Una surfista texana (Blake Lively) va in Messico per trovare la spiaggia in cui la madre, da poco scomparsa, si era recata anni prima. È un luogo isolato e (inspiegabilmente) misterioso, visto che nessuno dei personaggi che la protagonista incontrerà – ben pochi, a dire il vero – vorrà rivelarne il nome. Bizzarrie a parte, sfortuna vuole che Nancy rimanga bloccata su uno scoglio a un centinaio di metri dalla riva, ferita e in balia di uno squalo dalle dimensioni gargantuesche. Il film è tutto qui: i ripetuti tentativi della protagonista Nancy per sfuggire all’incubo marino e raggiungere, possibilmente tutta intera, la famiglia. 



Jaume Collet-Serra, già autore del validissimo Orphan, dirige con Paradise Beach una pellicola che rientra a pieno titolo sotto l’etichetta “serie B”, e che risente di molte grossolanità che si incastrano a metà tra il genuinamente divertente e il disastrosamente sbagliato. Il film ha delle trovate visivamente interessanti, come lo stratagemma che Collet-Serra usa fin dalle prime battute per mostrare su schermo il display del cellulare di Nancy (o il countdown prima della prossima marea sull’orologio), ma la prima parte è girata come uno spot pubblicitario di qualche agenzia turistica.

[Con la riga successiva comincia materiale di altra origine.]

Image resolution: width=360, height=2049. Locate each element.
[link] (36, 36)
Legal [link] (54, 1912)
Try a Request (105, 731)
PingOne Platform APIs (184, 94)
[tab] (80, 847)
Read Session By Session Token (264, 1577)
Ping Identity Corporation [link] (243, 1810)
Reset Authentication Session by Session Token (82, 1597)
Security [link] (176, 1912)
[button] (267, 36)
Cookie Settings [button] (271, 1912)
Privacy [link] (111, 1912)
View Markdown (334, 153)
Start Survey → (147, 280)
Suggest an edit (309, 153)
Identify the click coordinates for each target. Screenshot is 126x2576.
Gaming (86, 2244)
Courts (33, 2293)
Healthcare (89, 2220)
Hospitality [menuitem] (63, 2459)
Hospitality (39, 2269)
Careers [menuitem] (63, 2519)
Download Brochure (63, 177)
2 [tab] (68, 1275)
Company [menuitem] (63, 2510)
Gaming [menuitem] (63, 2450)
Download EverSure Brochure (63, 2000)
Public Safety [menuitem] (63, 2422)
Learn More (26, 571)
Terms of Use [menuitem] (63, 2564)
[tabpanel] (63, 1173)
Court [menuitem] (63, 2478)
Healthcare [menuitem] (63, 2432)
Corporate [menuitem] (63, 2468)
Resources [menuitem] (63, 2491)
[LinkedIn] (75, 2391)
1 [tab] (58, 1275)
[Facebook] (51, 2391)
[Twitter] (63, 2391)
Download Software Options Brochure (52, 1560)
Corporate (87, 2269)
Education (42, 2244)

A prescindere dall’effetto “esagerato” e comico che vogliono avere, troppa slow motion e troppe riprese in movimento rischiano di far saltare i nervi allo spettatore più impaziente, ben prima della comparsa dello squalo. 



È proprio lo squalo, oltre a un gabbiano ferito che fa compagnia a Nancy durante la permanenza sullo scoglio, l’altro vero “personaggio” del film. È quasi un confronto uno a uno, se si eccettuano le saltuarie comparse destinate a diventare carne da macello per il predatore marino. Invece di prendere la strada del demenzialmente caotico – cosa che accade in molte pellicole aventi squali giganti, piovre assassine e coccodrilli geneticamente modificati tra le proprie fila – Paradise Beach intraprende coraggiosamente la strada della tensione, dello pseudo-horror. 



Riesce nel suo intento? No, non del tutto almeno, ma il contrasto tra una prima parte patinatissima e una seconda in cui la bellezza di Blake Lively viene “sporcata” da sangue, lacerazioni e suture improvvisate diverte quel tanto che basta a far soprassedere su una progressione un po’ fiacca, con troppi tempi morti. 

Se ci si aspetta un thriller anche solo vagamente hitchcockiano Paradise Beach non solo delude, ma rischia anche di essere frainteso. Lo squalo visibilmente digitale, gli effetti speciali praticamente assenti, l’improbabilità esagerata della situazione in cui la protagonista si va a trovare sono tutti elementi inseriti in barba al realismo e alla verosimiglianza. 

Anche il sottotesto “drammatico” del film, che vede la protagonista incerta su cosa fare della propria vita dopo la morte della madre, è un riempitivo più che un reale motore degli eventi. A fronte di ciò, però, con un budget presumibilmente ridotto, il regista spagnolo è riuscito a confezionare un film che intrattiene per quell’oretta e mezza, conscio dei propri limiti e senza troppe pretese.